§ Kutipan Teks:

Baca berita dengan sedikit iklan, klik di sini
Hari hampir larut malam ketika Tempo tiba di kediaman Martinus untuk menginap. Di bawah temaram lampu led bertenaga matahari, kami berkumpul. Tua Teno Petrus Antas, ayah Martinus; Petrus Dour, yang masih kerabat Petrus Antas; dan beberapa warga memenuhi ruang tamu Martinus Masar, 35 tahun, Kepala Dusun Rampasasa, akhir bulan lalu.
Martinus menarik tali lampu itu agar cahayanya lebih terang. Tapi, mengingat matahari redup seharian dan penyimpanan energi tidak optimal, lampu kembali diredupkan. "PLN banyak janji, katanya pada 2014 masuk listrik, sekarang sudah 2015," ucapnya.
Tak hanya tentang listrik, Martinus mengeluhkan pembangunan Rampasasa yang tertinggal di hampir segala sektor. Dari segi transportasi, dusun ini tidak dilalui angkutan umum, sehingga akses warga terhadap transportasi publik jadi terbatas. "Bahkan, untuk mengurus KTP, mereka kesulitan. Transportasi ke kecamatan perlu dana puluhan ribu rupiah untuk pulang-pergi," ujarnya.
Karena tidak memiliki kartu tanda penduduk, warga pun tidak punya akses ke fasilitas lain, seperti program Jaminan Kesehatan Masyarakat dan program Bantuan Langsung Sementara Masyarakat (BLSM). "Banyak warga, termasuk ayah saya, zaman SBY mendapatkan kartu BLT (Bantuan Langsung Tunai), tapi zaman Jokowi tidak mendapat kartu BLSM," kata Martinus.
Sepanjang malam, Tempo mendengarkan cerita panjang dan unik masyarakat Rampasasa. Kadang kami tertawa, kadang hening menyambut cerita miris. Dengan lampu yang semakin lama semakin redup.
Dusun Rampasasa, Flores, telah lama menjadi sorotan para peneliti dunia karena memiliki populasi dengan perawakan pendek atau biasa disebut pigmi. Manusia pigmi didefinisikan sebagai anggota kelompok dengan pria dewasa yang rata-rata memiliki tinggi badan kurang dari 150 sentimeter.

§ Tugas Latihan:
Lanjutkan teks tentang Dusun Rampasasa di Flores setelah kalimat terakhirnya. Data yang menyusul tidak digunakan dalam latihan ini.

§ Data yang Disediakan:
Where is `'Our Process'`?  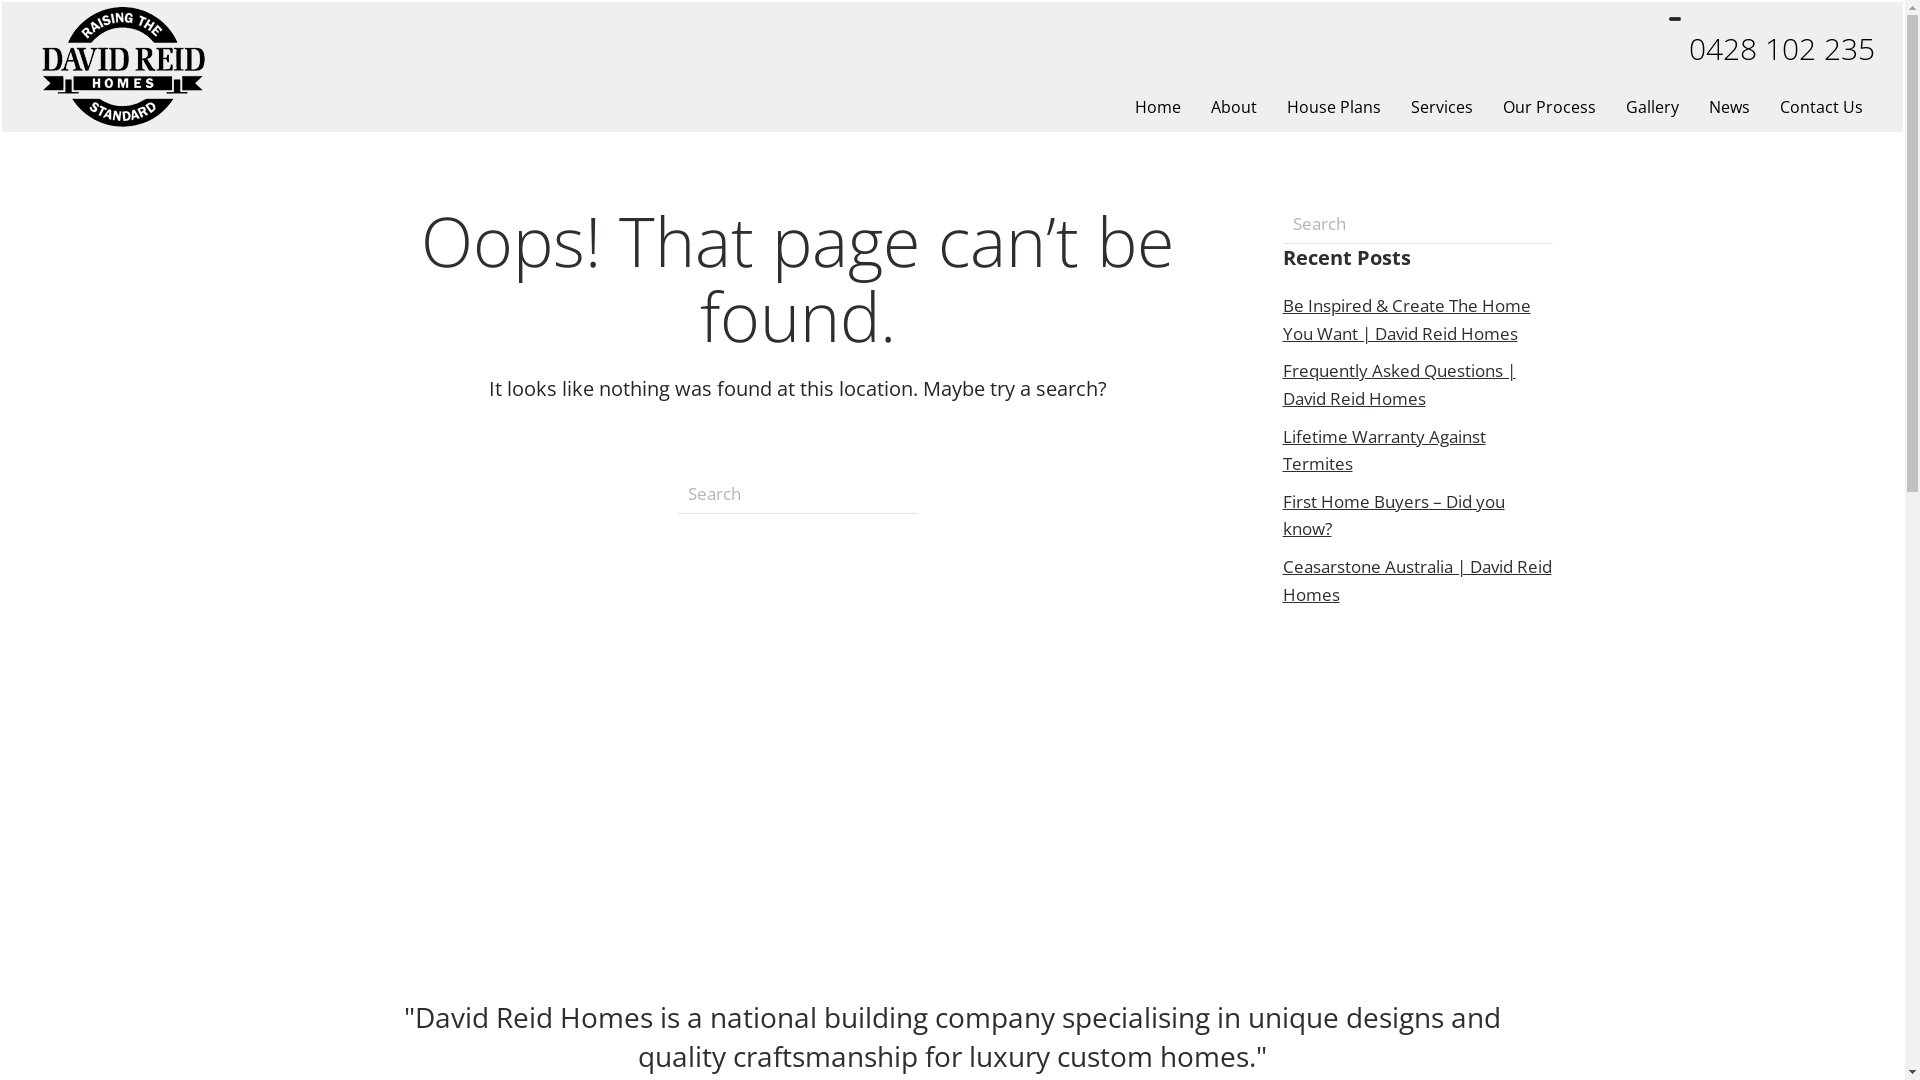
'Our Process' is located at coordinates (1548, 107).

==

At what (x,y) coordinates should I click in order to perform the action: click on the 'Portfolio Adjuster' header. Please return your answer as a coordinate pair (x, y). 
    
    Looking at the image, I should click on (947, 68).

§ Hasil Latihan:
Pigmi Rampasasa menarik karena berdekatan dengan Liang Bua, lokasi temuan fosil yang diperkirakan sebagai suatu spesies baru. Peter Brown dan Michael J. Morwooddi majalah ilmiah prestisius dunia, Nature (27 Oktober 2004), menyatakan mereka menemukan bagian tulang dari seorang perempuan dewasa yang bertinggi badan kurang dari satu meter dengan volume otak 380 cc. Morwood kemudian mengumumkan bahwa penemuan tersebut adalah bagian dari spesies baru, yaitu Homo floresiensis.
Namun Teuku Jacob, paleoantropologis dan profesor dari Universitas Gadjah Mada, beserta timnya, The Rampasasa Pygmy Somatology Expedition 2006, menyanggah pendapat Morwood tersebut. Jacob mengatakan Homo floresiensis memiliki kecenderungan anatomi yang sama dengan Homo sapiens atau fosil manusia modern yang memiliki keunikan karakter yang masih mungkin dimiliki oleh populasi manusia di Rampasasa yang diperkirakan memiliki gangguan pertumbuhan.
Hasil penelitian Dr dr Aman B. Pulungan baru-baru ini menyimpulkan bahwa perawakan pendek manusia pigmi Rampasasa memiliki proporsi tubuh yang normal. Perawakan pendek pada mereka juga tidak berhubungan dengan faktor nutrisi (vitamin D, kalsium, hemoglobin). Namun didapatkan defek genetik yang tidak ditemukan pada manusia normal. Hal ini mengindikasikan pengaruh faktor genetik walaupun kandidat gen belum dapat diidentifikasi.
Setelah melakukan perjalanan hampir satu jam dari Ruteng, kami tiba di Rampasasa. Suhu udara 19 derajat Celsius lumayan dingin untuk orang dari Jakarta. Kami mampir di rumah Martinus sebelum diterima secara adat oleh para petinggi adat Rampasasa. Istri Martinus, Maria Ervina Linda, 33 tahun, menyambut kami dengan ramah. "Selamat datang di rumah sederhana ini," ujarnya dengan senyum.
Rumah Gendang Rampasasa hanya sepelemparan batu dari rumah Martinus. Berukuran 9 x 12 meter persegi, bangunan ini menjadi tempat masyarakat berkumpul. Di dalam rumah adat ini tinggal para perwakilan dari tiga suku utama di Rampasasa: Ntala, Tuke, dan Lao.
Dulu rumah adat yang atapnya berbentuk limas ini berlapis ijuk. Tapi, karena perubahan zaman dan sulit mendapatkan ijuk, atapnya kini berganti seng. Persis di tengah-tengah rumah, tegak tiang utama. "Ini melambangkan tua golo (pemimpin adat)," kata Martinus.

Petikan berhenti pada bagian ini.